▶ **Exercise requirements**:
Repeat each entry below exactly, omitting any picture it holds.

=== Input data ===

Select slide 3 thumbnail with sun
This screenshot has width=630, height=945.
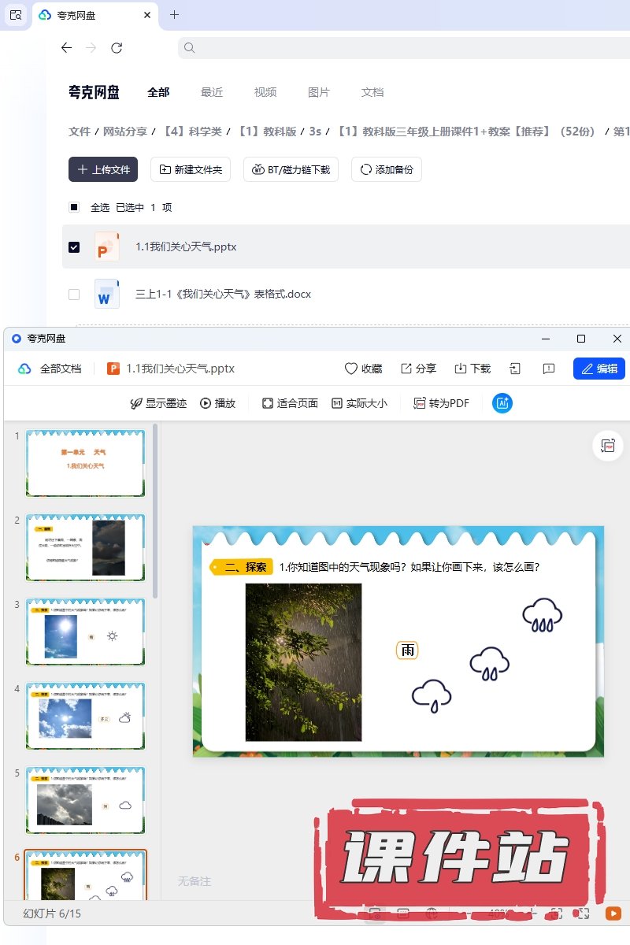(85, 631)
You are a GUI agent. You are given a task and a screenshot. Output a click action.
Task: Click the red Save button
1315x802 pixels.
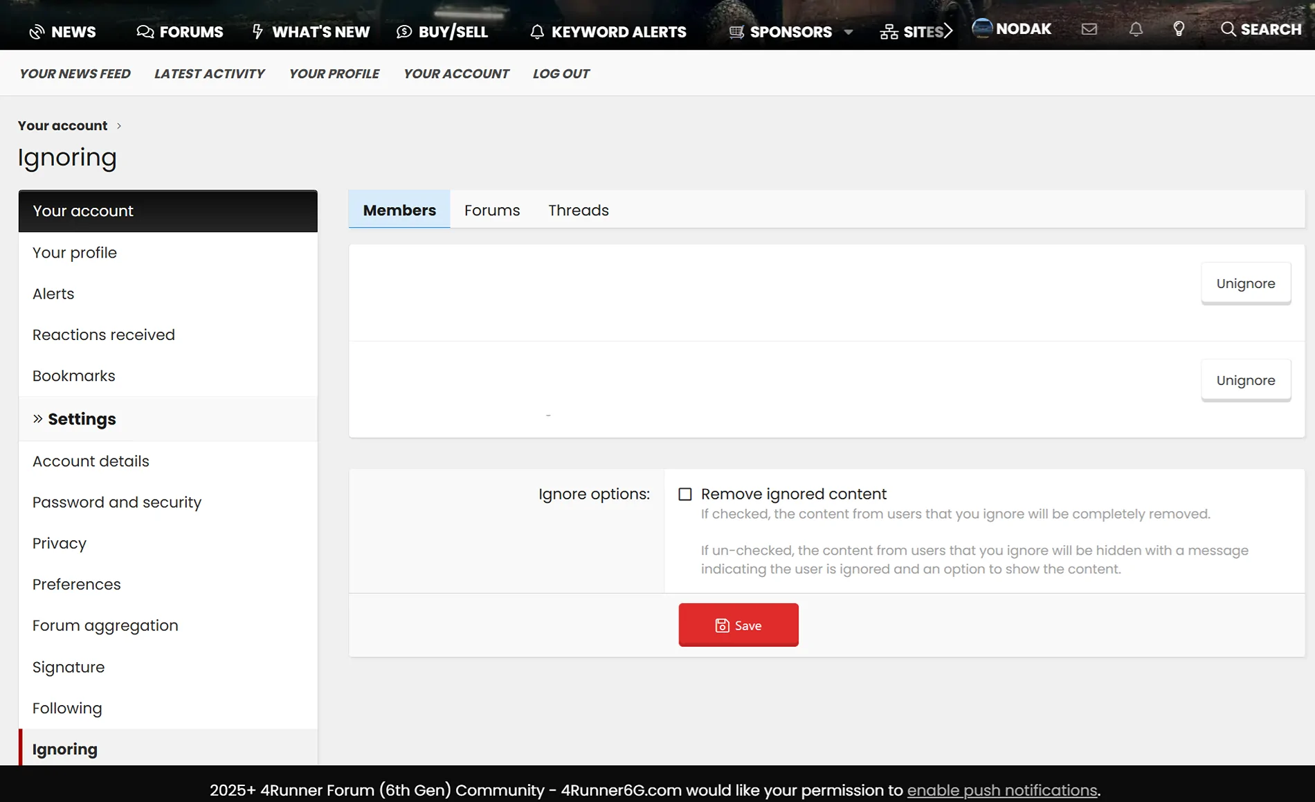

===

▶ **Result for this task**:
Select slide 3 thumbnail with sun
This screenshot has width=630, height=945.
(85, 631)
You are a GUI agent. You are given a task and a screenshot. Output a click action.
Task: Click the red Save button
1315x802 pixels.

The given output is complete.